» **SUPPLIED TEXT**:
━━━
January 23, 2025 | Policy Brief
U.S. Coast Guard Issues Landmark Cybersecurity Rule to Protect Maritime Infrastructure
January 23, 2025 | Policy Brief
U.S. Coast Guard Issues Landmark Cybersecurity Rule to Protect Maritime Infrastructure
The U.S. Coast Guard issued a final rule on January 17 establishing minimum cybersecurity requirements for U.S.-flagged vessels and other regulated facilities. The landmark rule aims to strengthen the resilience of the critical maritime infrastructure against cyberattacks, though its success will hinge on whether infrastructure owners and the Coast Guard itself have adequate resources for effective implementation.
Minimum Requirements Include Cyber Hygiene and Incident Response and Reporting
The final rule — building on a proposed rule and an executive order both issued in February 2024 — requires regulated entities to develop and maintain cybersecurity plans. These plans must include cyber hygiene practices like passwords and access management as well as asset inventories, logging network activity, and data encryption.
Entities must also develop cyber incident response plans and designate cybersecurity officers responsible for implementing these plans, conducting annual audits, coordinating inspections and training, and mitigating cyber threats. Finally, the rule requires regulated entities to report cyber incidents to the National Response Center, the FBI, and the Cybersecurity and Infrastructure Security Agency, ensuring rapid notification and information sharing across relevant agencies.
America’s Ports Face an Evolving Cyber Threat From China
The final rule comes at a time of increasingly sophisticated cyber threats targeting the maritime transportation system. A December 2024 report by DNV, a leading maritime registrar and technical standards organization, revealed that 31 percent of maritime professionals reported at least one cyberattack in the past year — nearly double the rate reported in the previous five years. Meanwhile, government officials and cybersecurity firms alike have warned that malicious Chinese hackers burrowed deep into U.S. critical infrastructure — including transportation infrastructure — to be able to disrupt and disable operations at a time of Beijing’s choosing.
China’s cyber threats are particularly concerning given that 80 percent of strategic ports currently rely on Chinese-manufactured cranes. In December 2023, Congress began addressing the risks of using Chinese-made logistics software by banning their use, providing a temporary mitigation measure. Nine months later, however, a joint report by the House Select Committee on Strategic Competition Between the United States and the Chinese Communist Party and the House Homeland Security Committee warned that America’s ports are still “dangerously reliant on equipment and technology that has been produced, manufactured, assembled, or installed” in China.
━━━
» **MATERIAL SUPPLIED**:
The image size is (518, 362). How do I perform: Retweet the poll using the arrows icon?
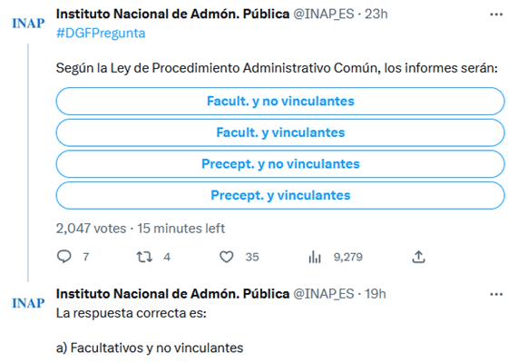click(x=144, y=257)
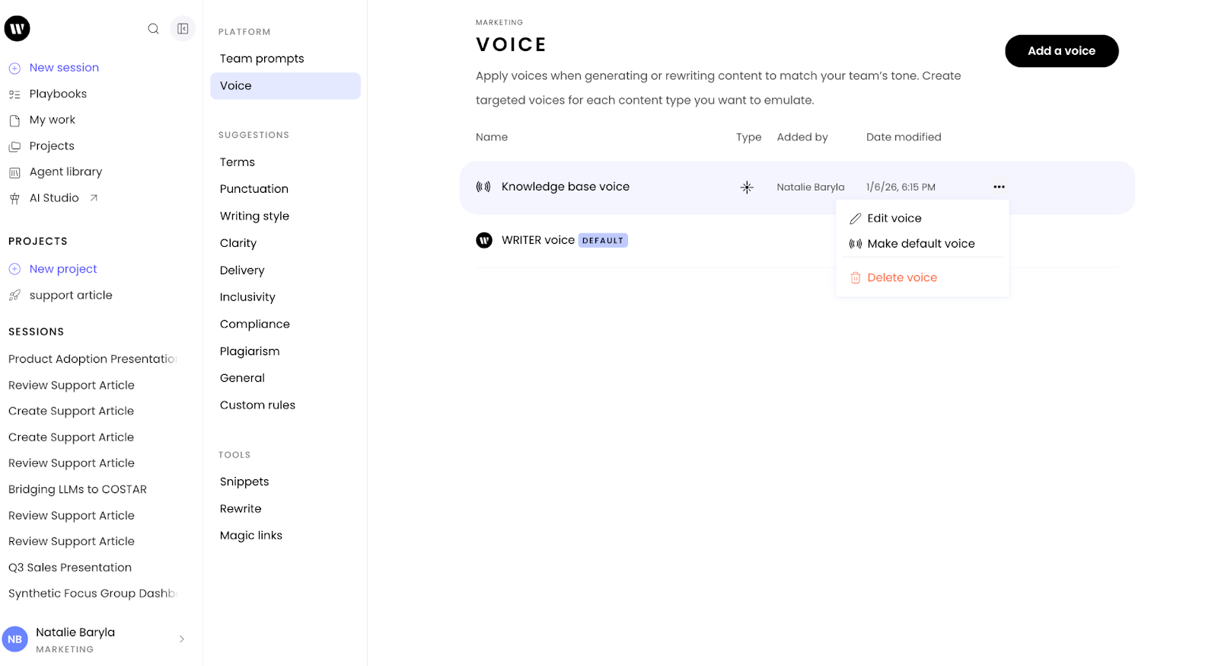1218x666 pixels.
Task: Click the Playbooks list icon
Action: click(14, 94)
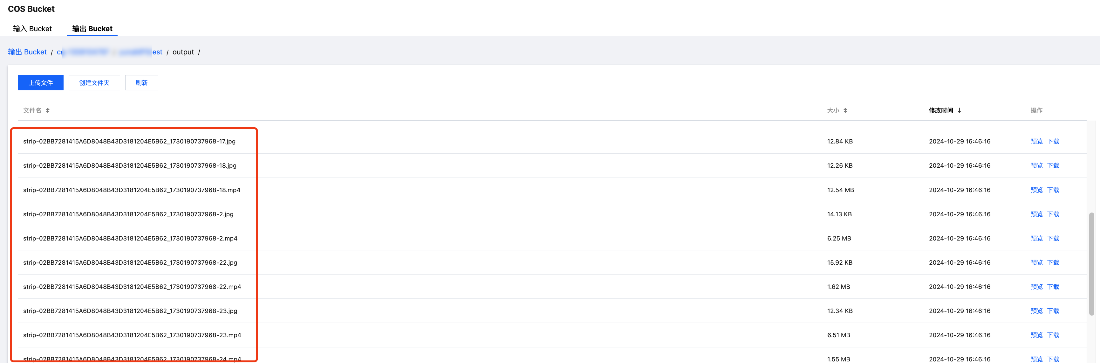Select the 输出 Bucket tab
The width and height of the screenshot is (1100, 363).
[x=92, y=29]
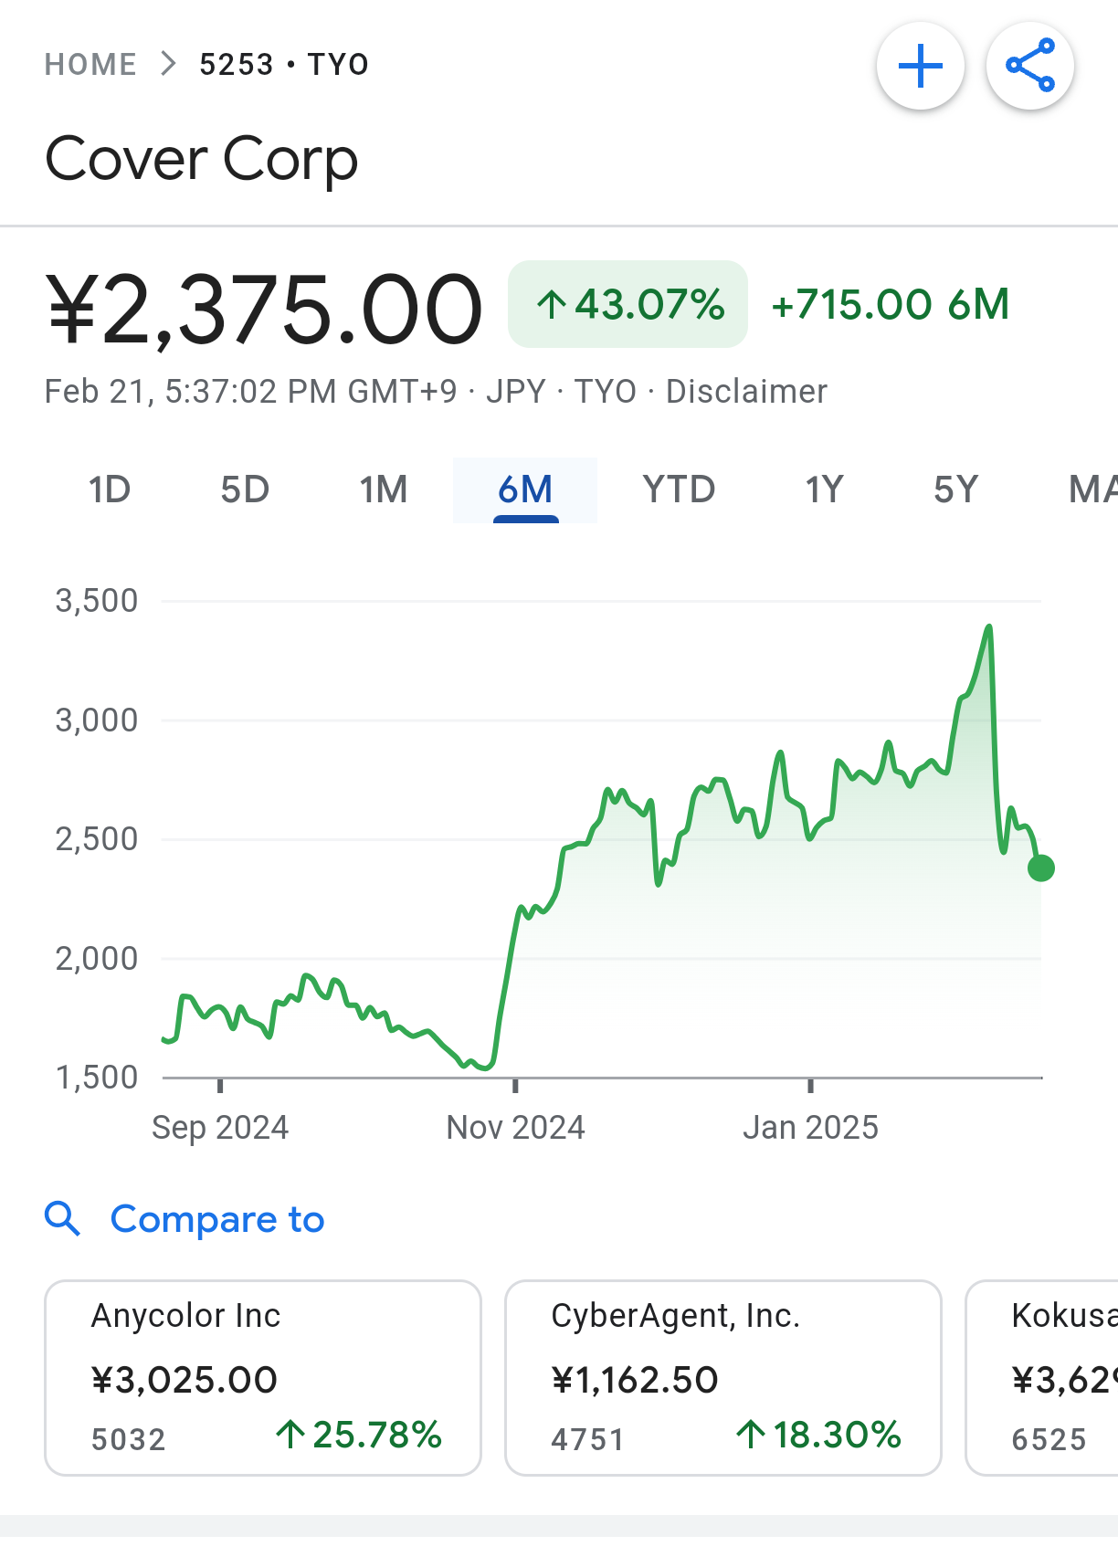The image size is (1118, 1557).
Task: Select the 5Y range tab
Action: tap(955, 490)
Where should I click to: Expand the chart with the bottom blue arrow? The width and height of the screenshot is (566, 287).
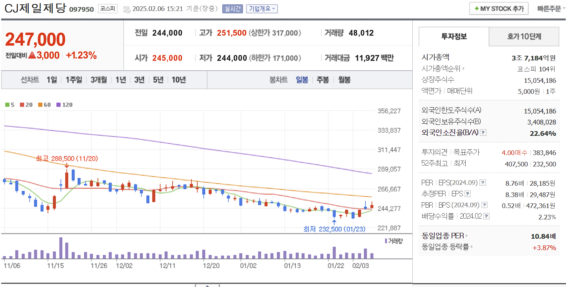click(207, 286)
━━━
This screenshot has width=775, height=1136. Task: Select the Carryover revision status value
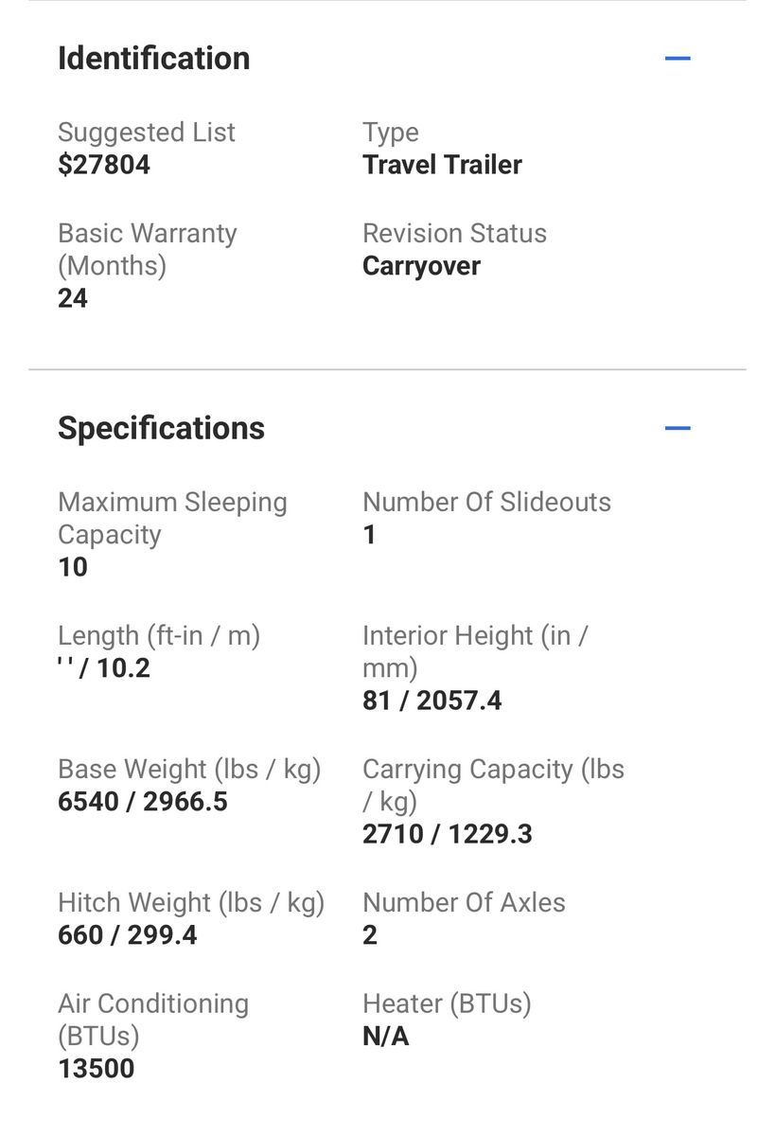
━━━
Please list every duty that the Coast Guard cybersecurity brief assigns to the designated cybersecurity officers.

- Implementing the cyber incident response plans
- Conducting annual audits
- Coordinating inspections and training
- Mitigating cyber threats